> _Aim of the exercise_
Edit the rows below by replacing "Viewport" with "Screen size" and leaving every other word unchanged. Leave the pictures out of your answer.

------ Available data

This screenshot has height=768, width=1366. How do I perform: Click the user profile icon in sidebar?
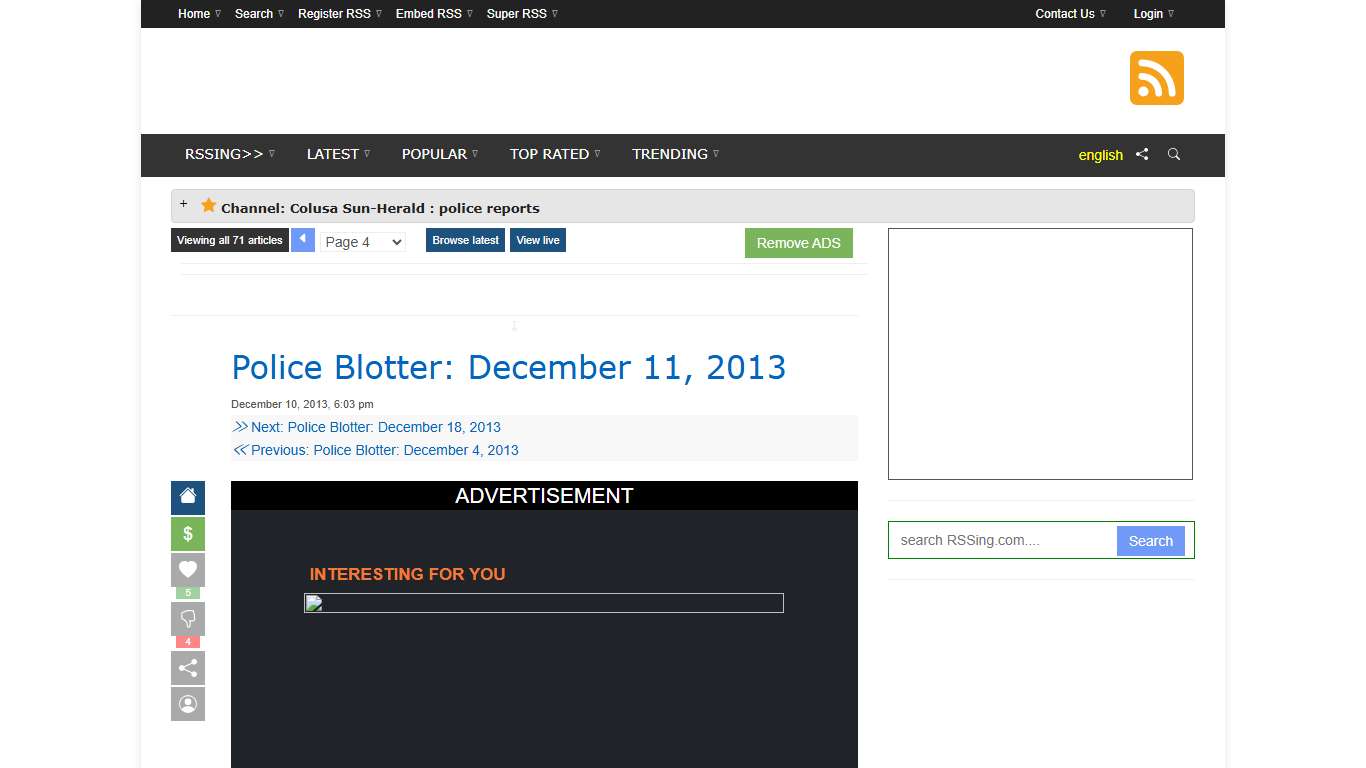pos(188,704)
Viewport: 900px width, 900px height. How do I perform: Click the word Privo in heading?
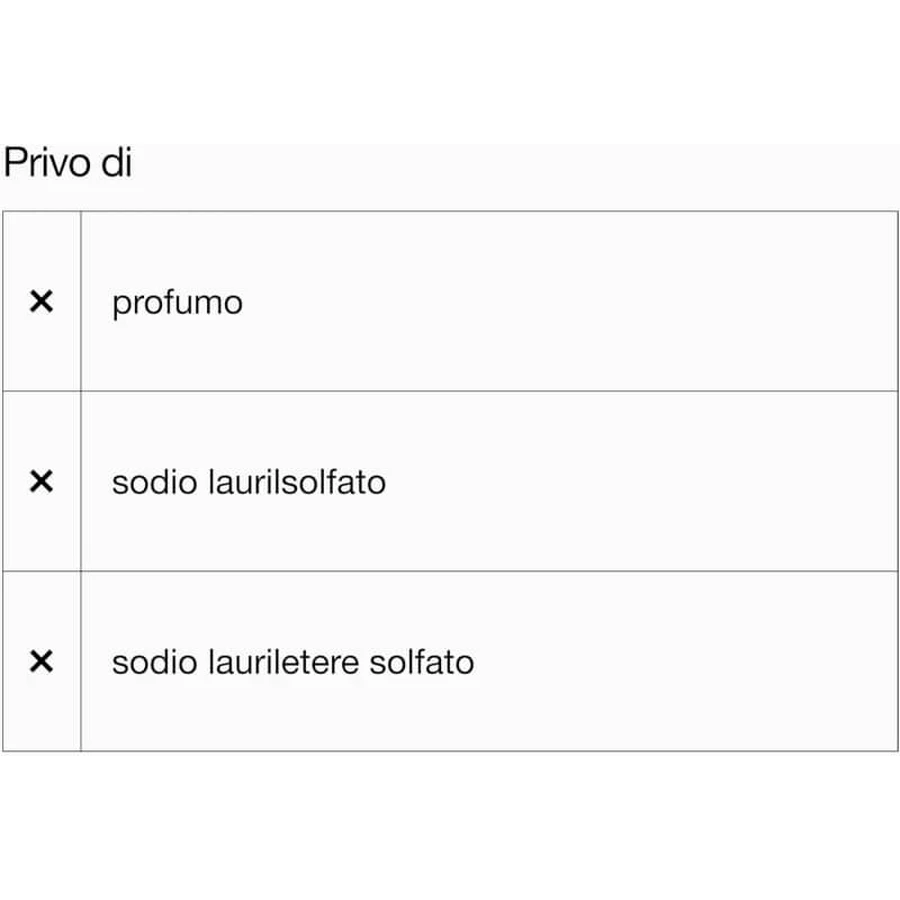tap(47, 162)
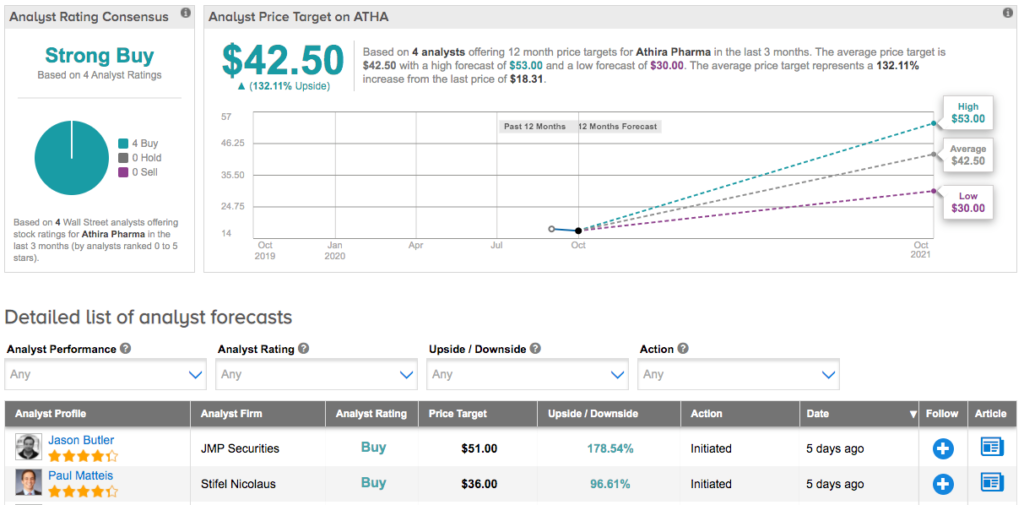
Task: Open Paul Matteis's analyst profile link
Action: point(81,476)

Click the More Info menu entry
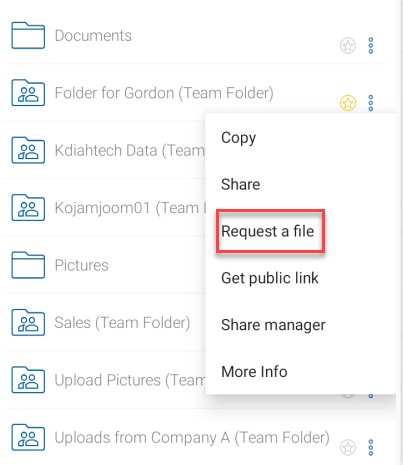point(254,372)
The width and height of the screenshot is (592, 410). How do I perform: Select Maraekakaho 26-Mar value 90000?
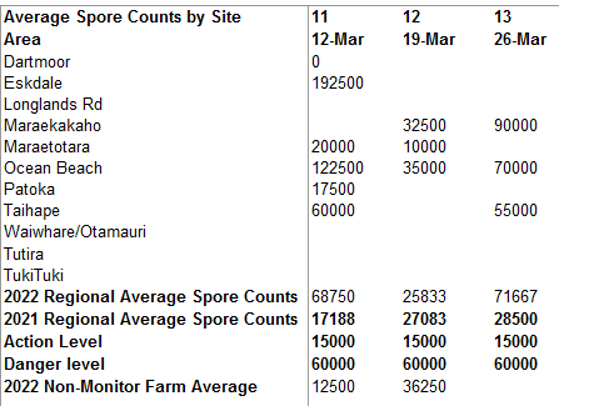click(516, 125)
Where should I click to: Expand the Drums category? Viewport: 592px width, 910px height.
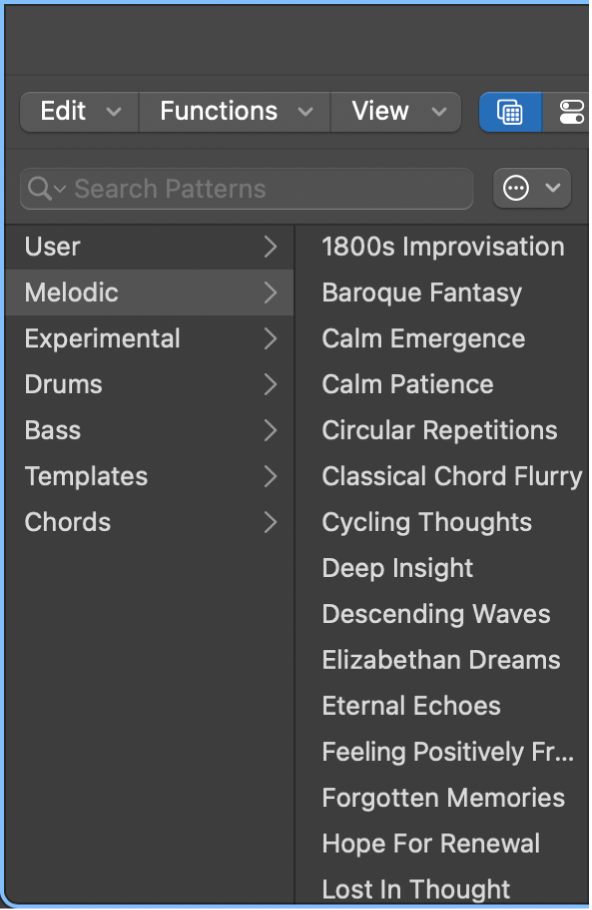[269, 384]
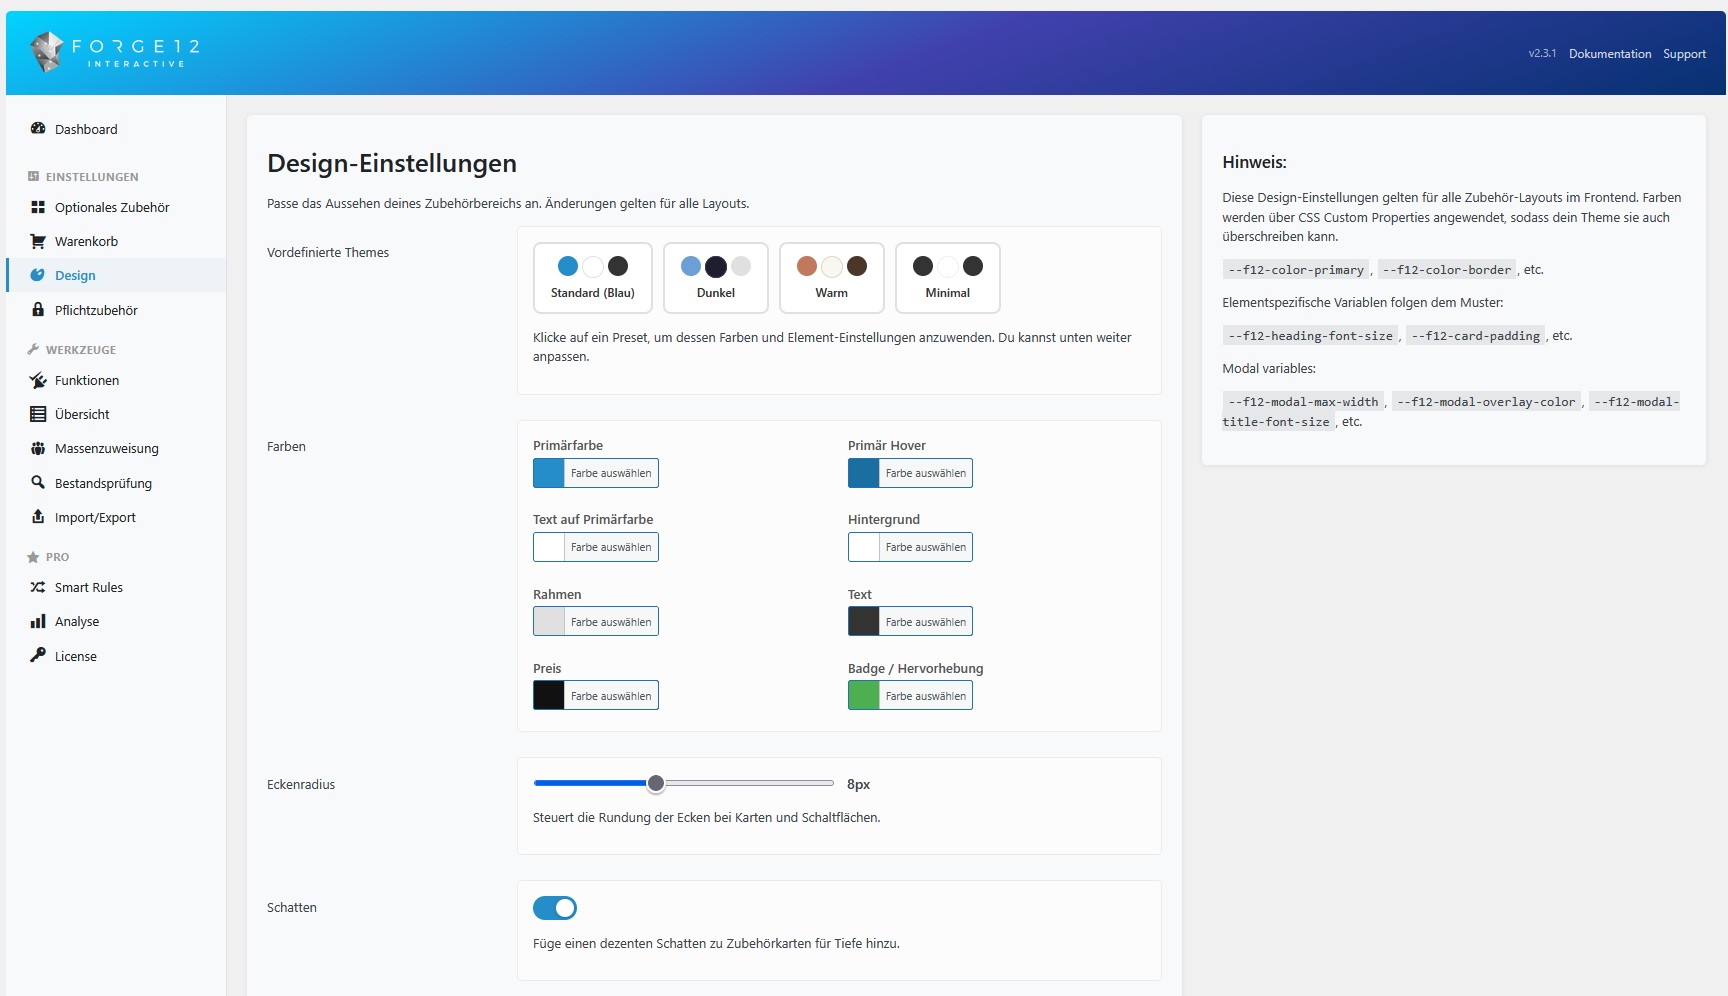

------------

> _Reply_
This screenshot has height=768, width=1366. How do I perform: Click the user profile icon in sidebar?
pos(188,704)
Screen size: 900px width, 900px height. How do I perform: Click the word Privo in heading?
tap(47, 162)
Task: Open Paul Matteis's analyst profile link
Action: point(81,476)

Click the More Info menu entry
point(254,372)
The width and height of the screenshot is (592, 410). How do I perform: Select Maraekakaho 26-Mar value 90000?
click(516, 125)
Where should I click to: Expand the Drums category? Screen size: 592px width, 910px height.
[269, 384]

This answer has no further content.